To hear the aortic component clearly, a stethoscope is placed at the second intercostal space to the right of the breastbone. For the pulmonic component, the stethoscope moves to the second intercostal space on the left. In practice, the aortic component is so much louder that it dominates S2 at almost every listening position. Picking up the pulmonic component, and therefore hearing the split, requires focusing on that upper left parasternal area.

Abnormal Splitting Patterns

Changes in S2 splitting can signal underlying heart or lung problems. There are three main abnormal patterns, each pointing to a different set of causes.

Wide Splitting

When the gap between A2 and P2 is wider than normal, it usually means the right ventricle is taking too long to finish pumping. The most common cause is right bundle branch block, a delay in the electrical signal that triggers right ventricular contraction. Pulmonic valve stenosis (a narrowed pulmonic valve) also produces wide splitting, and the width of the split correlates with the severity of the narrowing. In patients with high blood pressure in the lungs, S2 is typically heard as a single sound because the normal delay disappears. A wide S2 in those patients suggests severe right ventricular dysfunction, often from long-standing disease or a massive blood clot in the lungs.

Fixed Splitting

Normally the split widens with inspiration and narrows with expiration. When it stays the same width regardless of breathing, it’s called fixed splitting. The classic cause is an atrial septal defect, a hole between the heart’s two upper chambers. The hole creates a shared chamber that disrupts the normal respiratory variation in blood flow to the right ventricle. Blood also shunts from left to right through the defect, overloading the right ventricle with extra volume and prolonging its ejection time. This keeps the split wide and constant through each breath cycle.
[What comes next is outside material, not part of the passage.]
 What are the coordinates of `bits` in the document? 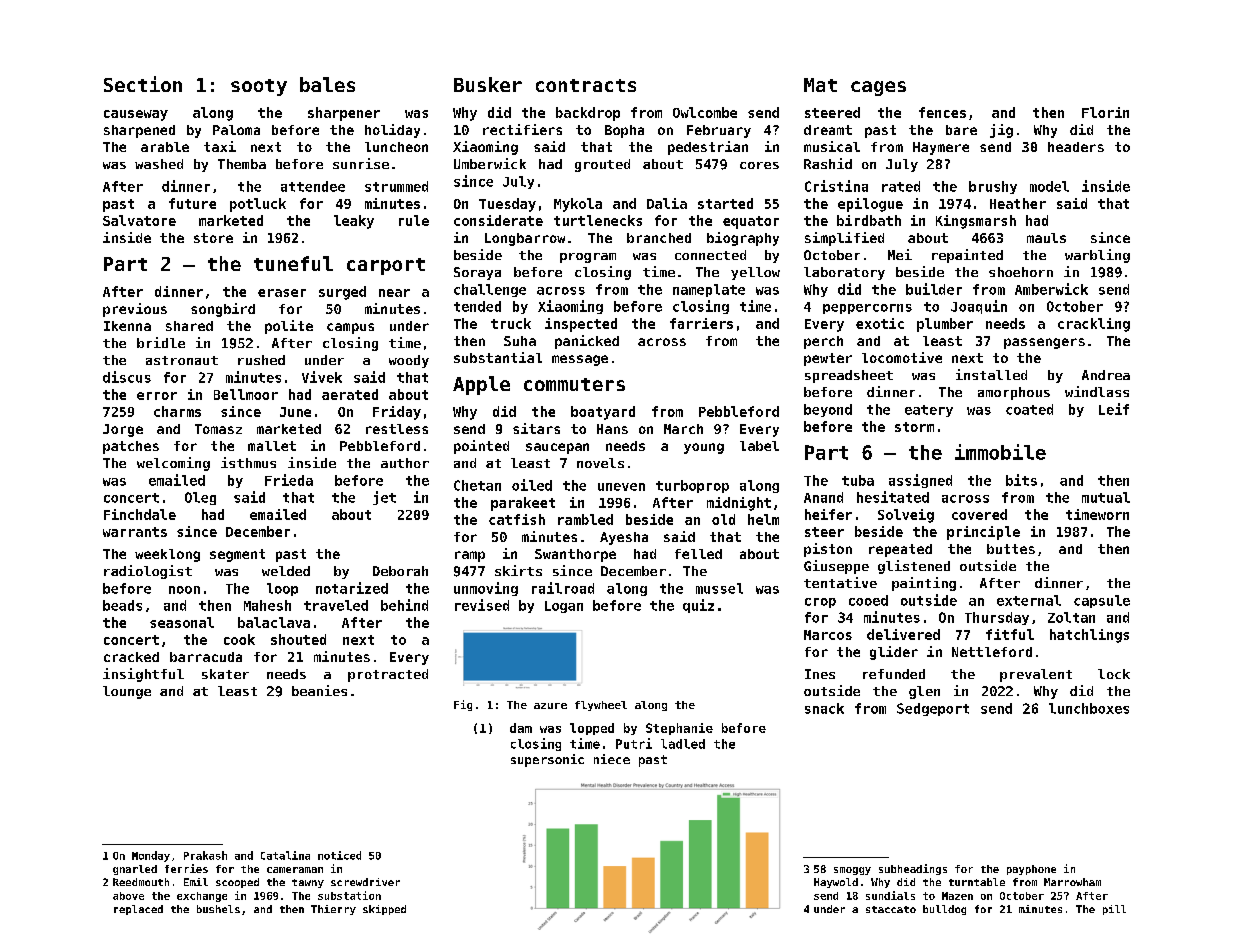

Paradoxical (Reversed) Splitting

In paradoxical splitting, the normal order flips: the pulmonic valve closes first, and the aortic valve closes second. Because the aortic closure is now delayed, inspiration (which pushes P2 later) actually brings the two sounds closer together instead of pulling them apart. You hear two sounds on expiration and one sound on inspiration, the opposite of normal. This pattern occurs when the left ventricle’s ejection is significantly delayed, as in severe aortic valve stenosis, left bundle branch block, or certain abnormal electrical pathways in the heart.

What Changes S2 Loudness

The intensity of S2 depends largely on the pressure in the arteries when the valves close. Higher pressure slams the valve leaflets shut more forcefully, producing a louder sound. A loud A2 can reflect high systemic blood pressure, while a loud P2 can indicate pulmonary hypertension (high pressure in the lung arteries). Normally P2 is soft because pulmonary artery pressure is much lower than aortic pressure. When P2 becomes as loud as or louder than A2, it’s a notable finding.

Conversely, a diminished S2 can result from stiff, calcified valve leaflets that no longer snap shut crisply. This is common in older adults with calcific aortic stenosis, where the valve leaflets have thickened and lost flexibility over years. The valve still closes, but the sound it generates is muffled.